[Start of section]
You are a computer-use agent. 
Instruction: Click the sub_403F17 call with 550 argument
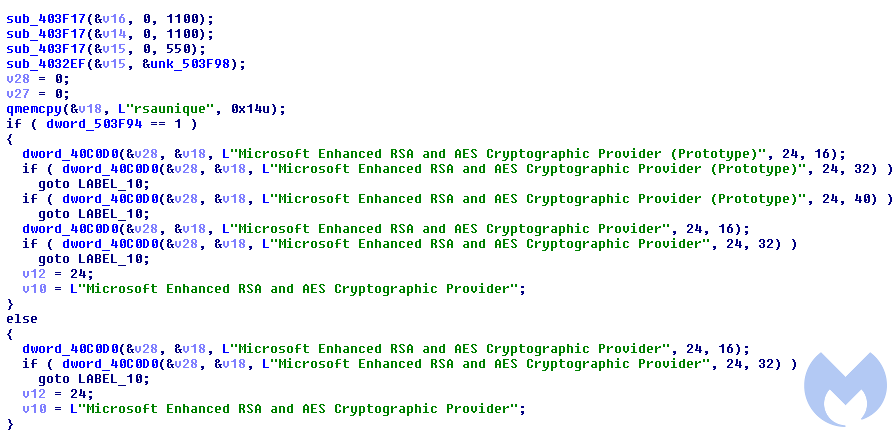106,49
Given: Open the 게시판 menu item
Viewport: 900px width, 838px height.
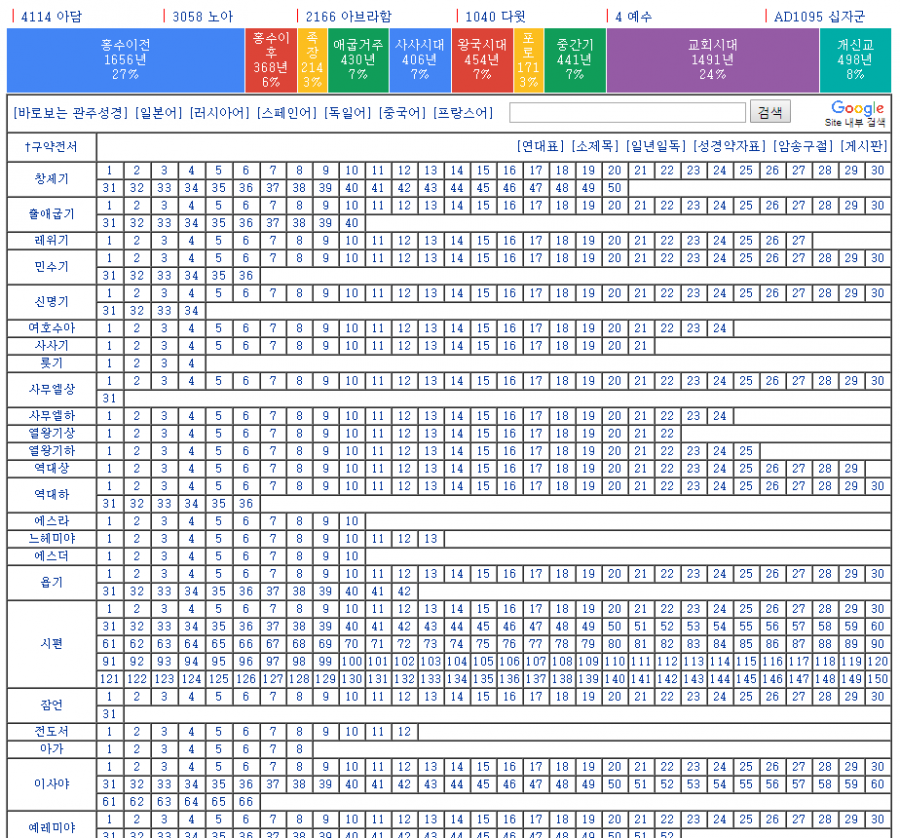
[End of section]
[Start of section]
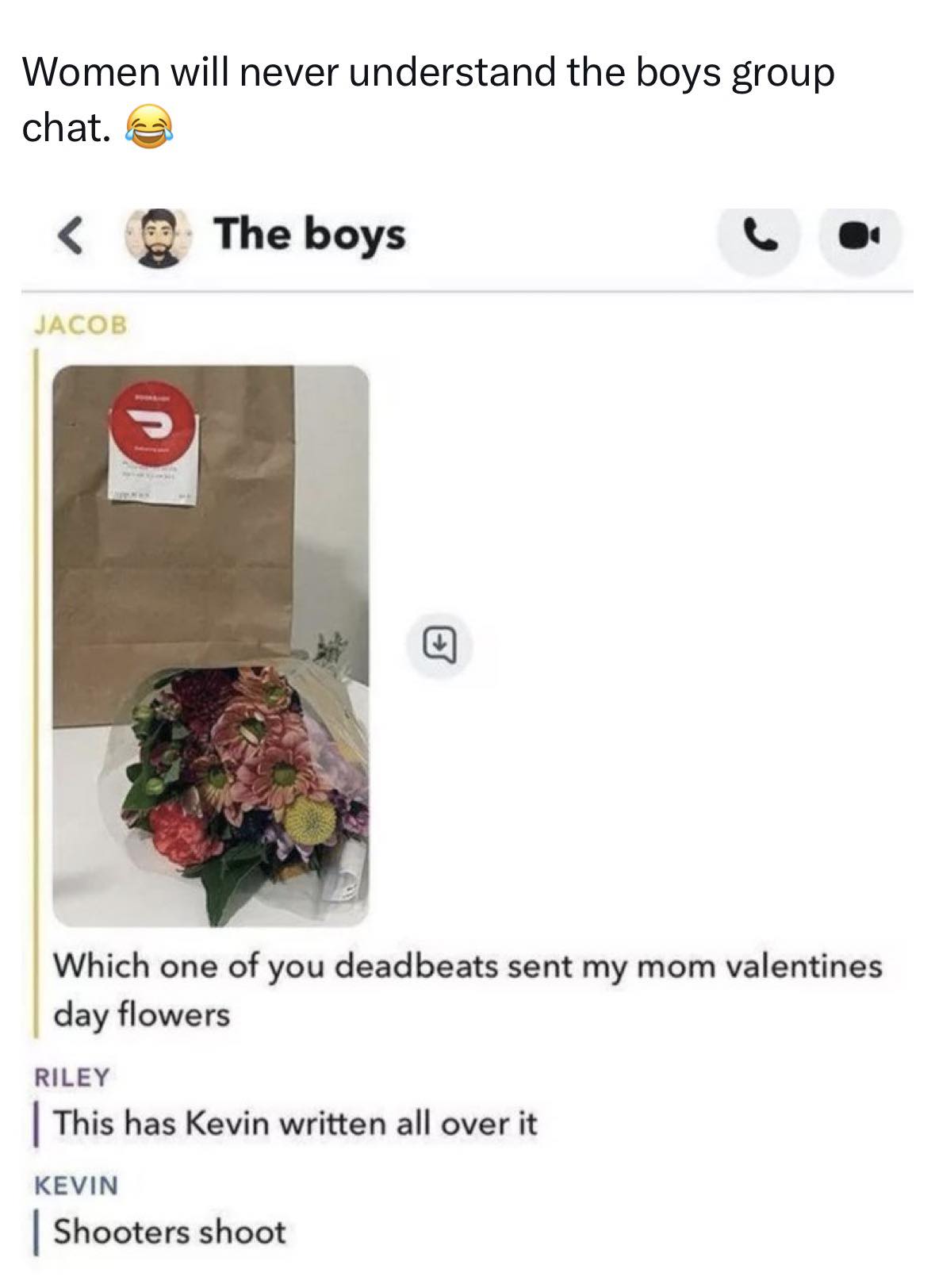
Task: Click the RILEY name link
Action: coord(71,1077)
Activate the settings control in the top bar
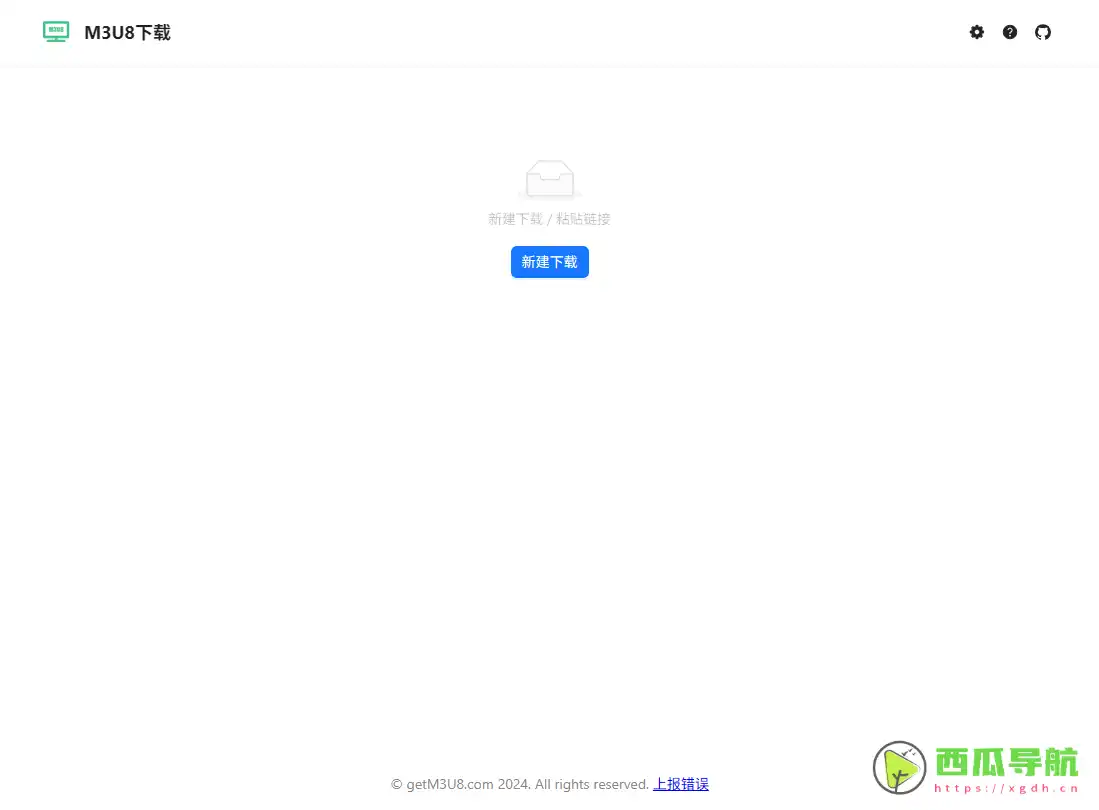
[End of section]
YOUR ASSIGNMENT = Take the material above from the line bearing "You are a computer-use agent." through the line bearing "Viewport: 900px width, 838px height." and write it out exactly, both end lines included. Pictures stay out.

PROBLEM SOLUTION =
You are a computer-use agent. 
Instruction: Click the sub_403F17 call with 550 argument
106,49
Given: Open the 게시판 menu item
Viewport: 900px width, 838px height.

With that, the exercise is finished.